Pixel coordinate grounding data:
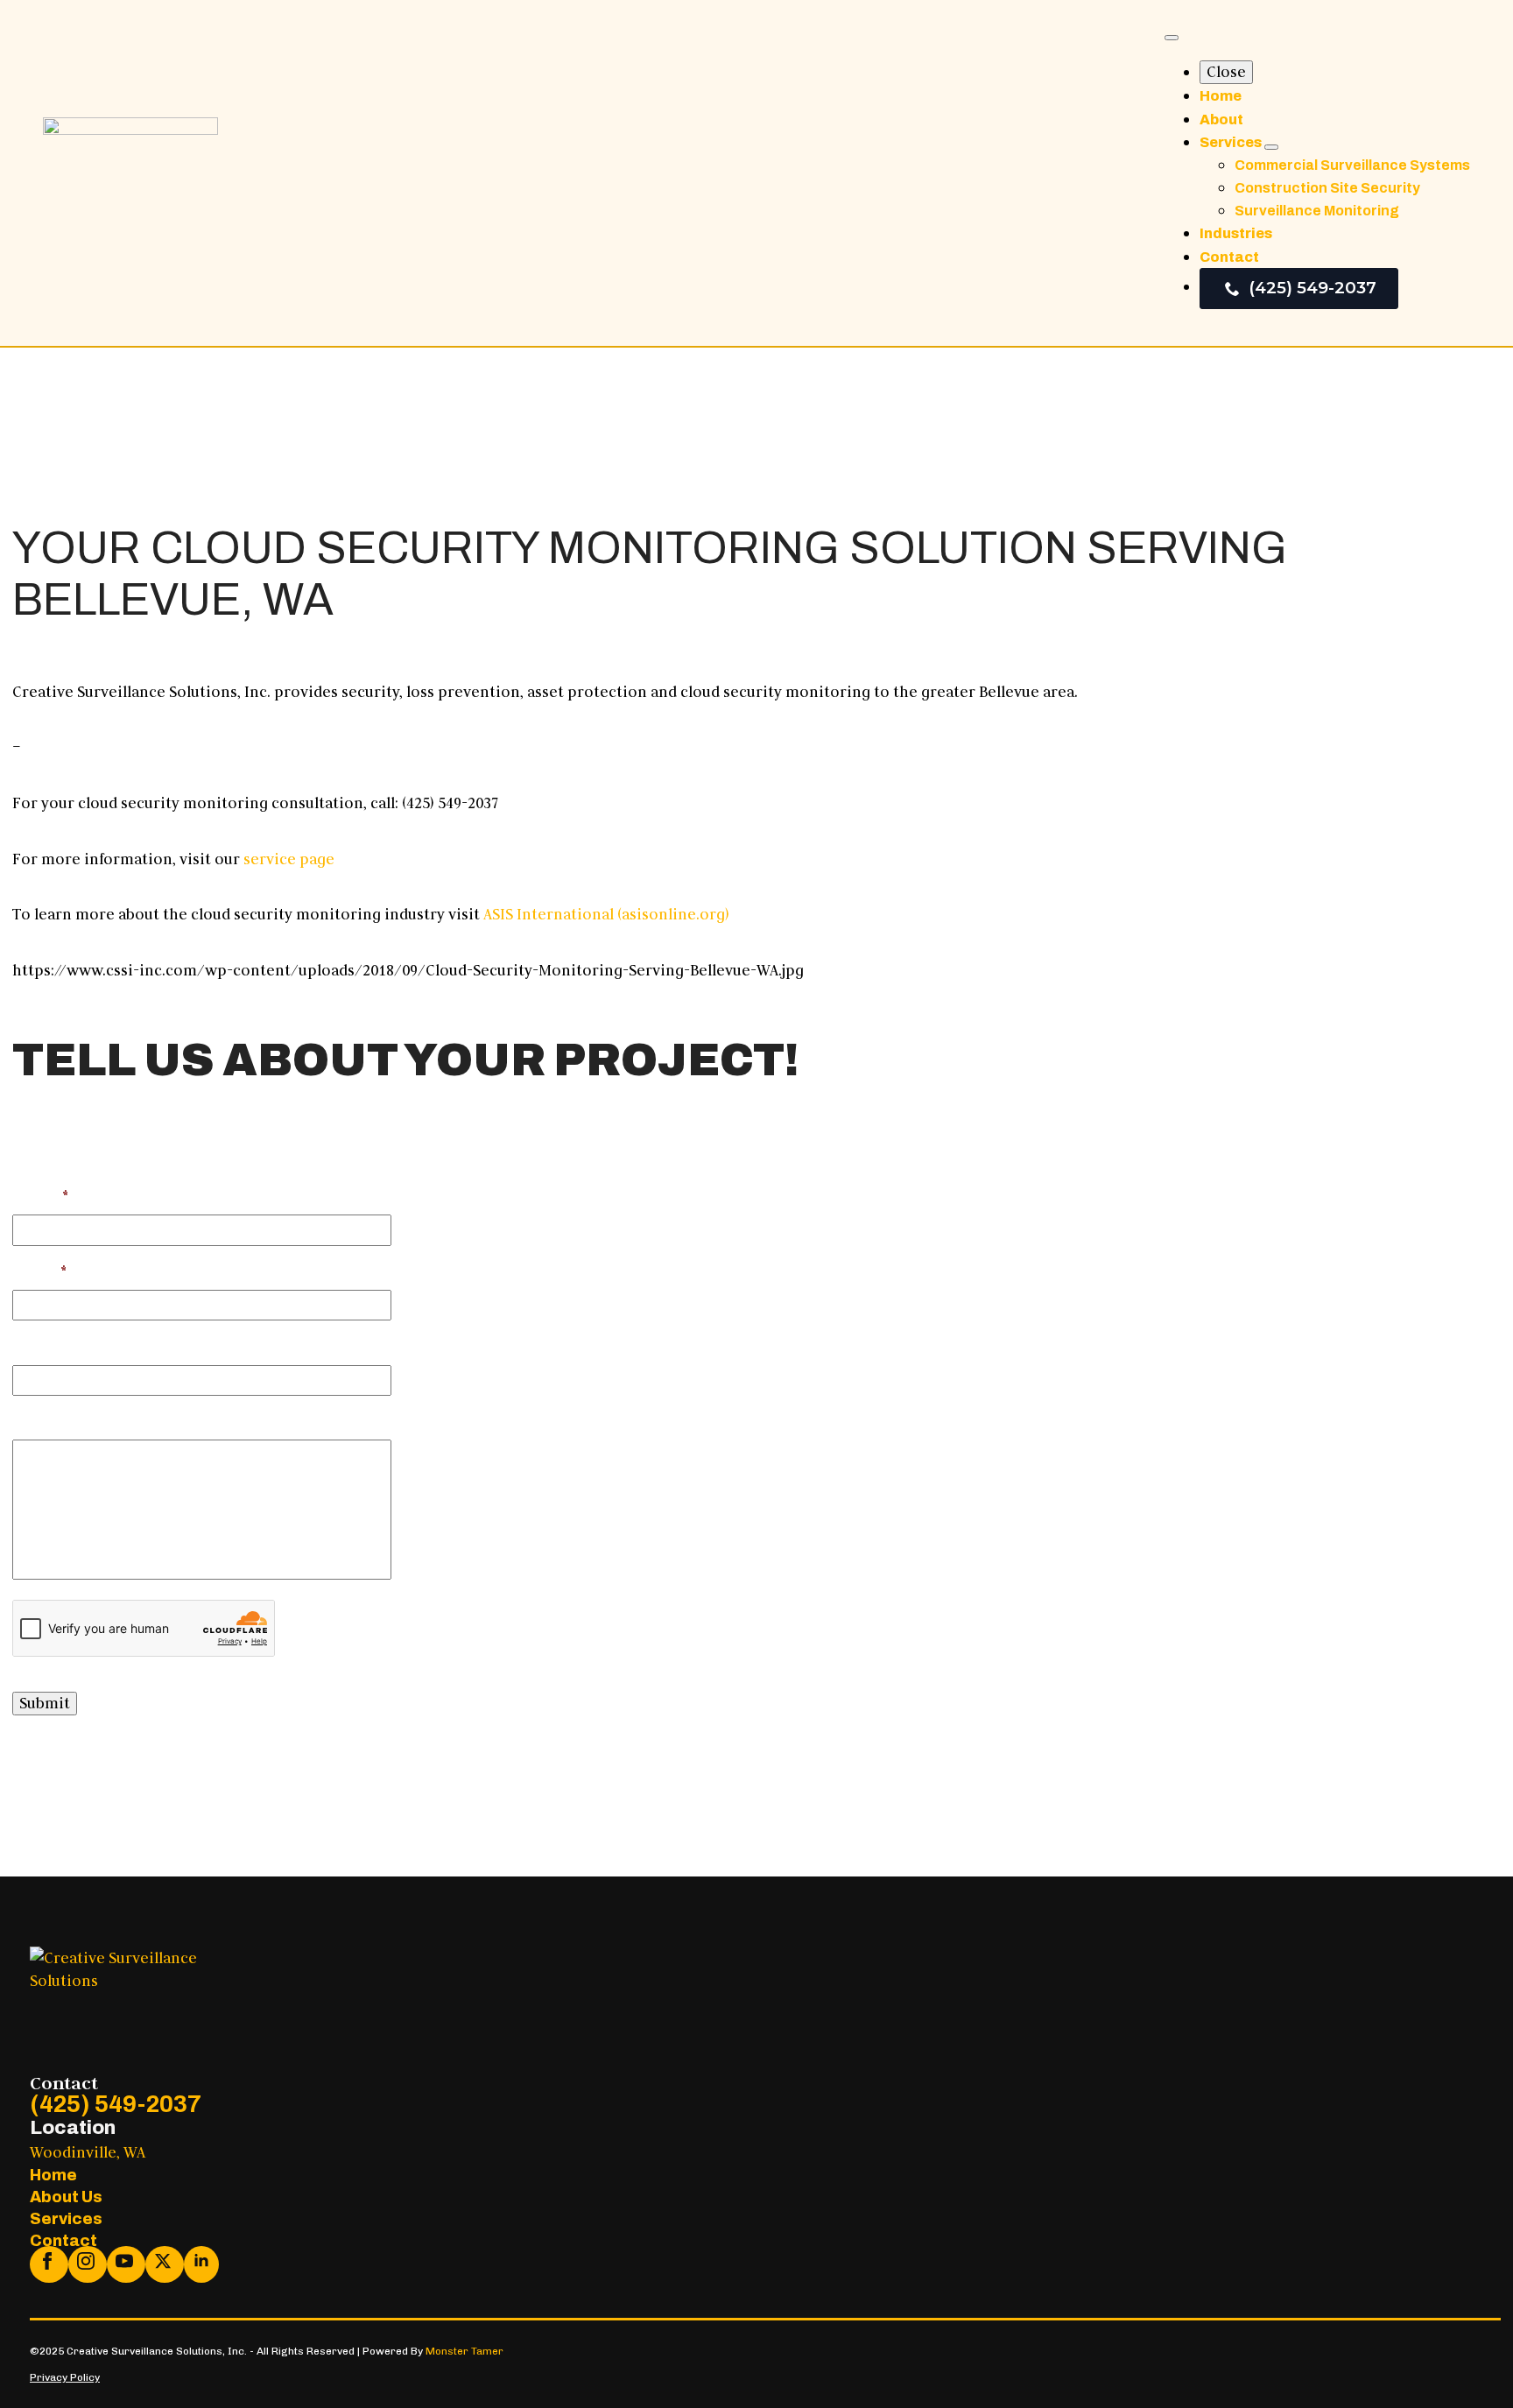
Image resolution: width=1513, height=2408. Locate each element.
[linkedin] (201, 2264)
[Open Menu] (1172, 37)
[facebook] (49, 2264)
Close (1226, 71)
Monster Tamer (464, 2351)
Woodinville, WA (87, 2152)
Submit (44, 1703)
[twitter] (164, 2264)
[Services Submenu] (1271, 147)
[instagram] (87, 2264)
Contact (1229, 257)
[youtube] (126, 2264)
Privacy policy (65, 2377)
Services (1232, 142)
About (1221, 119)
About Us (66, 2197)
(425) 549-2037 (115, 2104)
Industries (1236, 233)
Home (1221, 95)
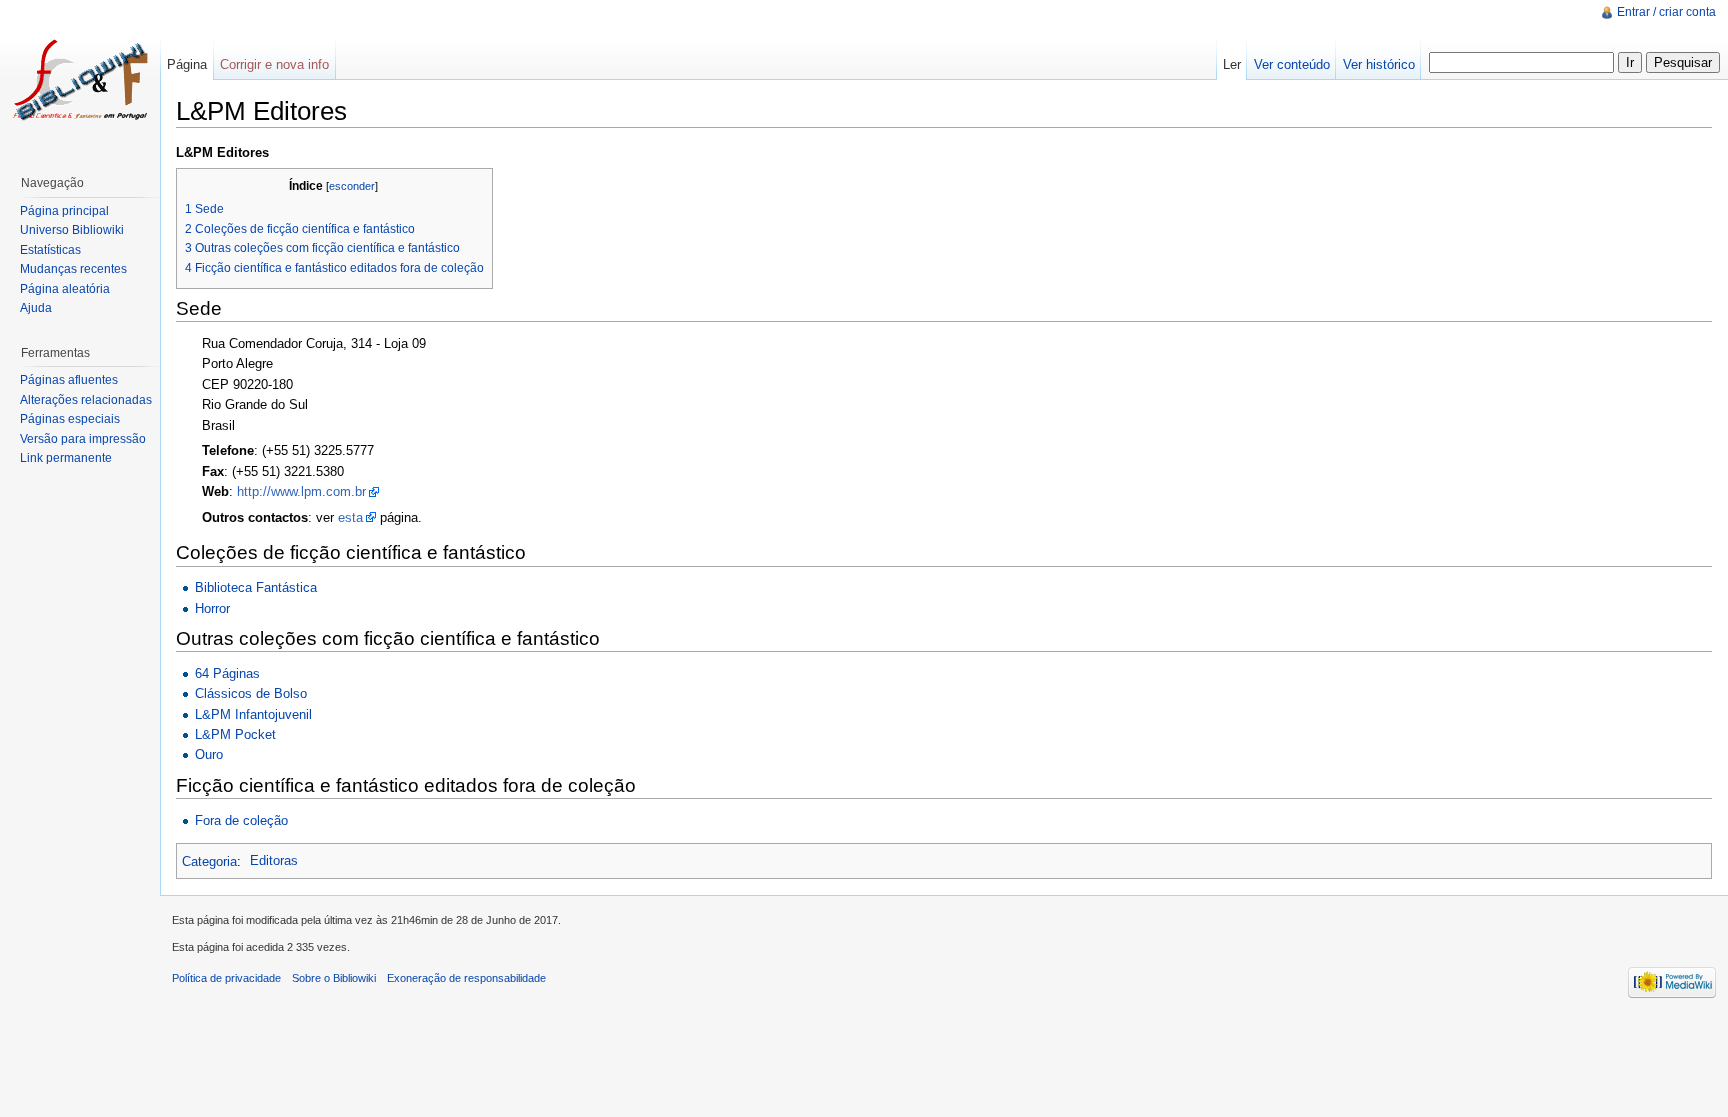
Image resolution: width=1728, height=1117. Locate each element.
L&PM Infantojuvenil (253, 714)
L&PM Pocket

**Your instructions**
No picture belongs in the answer; the rest of the records must be repeated exactly.

**Response area**
Image resolution: width=1513, height=2408. Locate each element.
[linkedin] (201, 2264)
[Open Menu] (1172, 37)
[facebook] (49, 2264)
Close (1226, 71)
Monster Tamer (464, 2351)
Woodinville, WA (87, 2152)
Submit (44, 1703)
[twitter] (164, 2264)
[Services Submenu] (1271, 147)
[instagram] (87, 2264)
Contact (1229, 257)
[youtube] (126, 2264)
Privacy policy (65, 2377)
Services (1232, 142)
About (1221, 119)
About Us (66, 2197)
(425) 549-2037 (115, 2104)
Industries (1236, 233)
Home (1221, 95)
Image resolution: width=1728, height=1117. Locate each element.
L&PM Infantojuvenil (253, 714)
L&PM Pocket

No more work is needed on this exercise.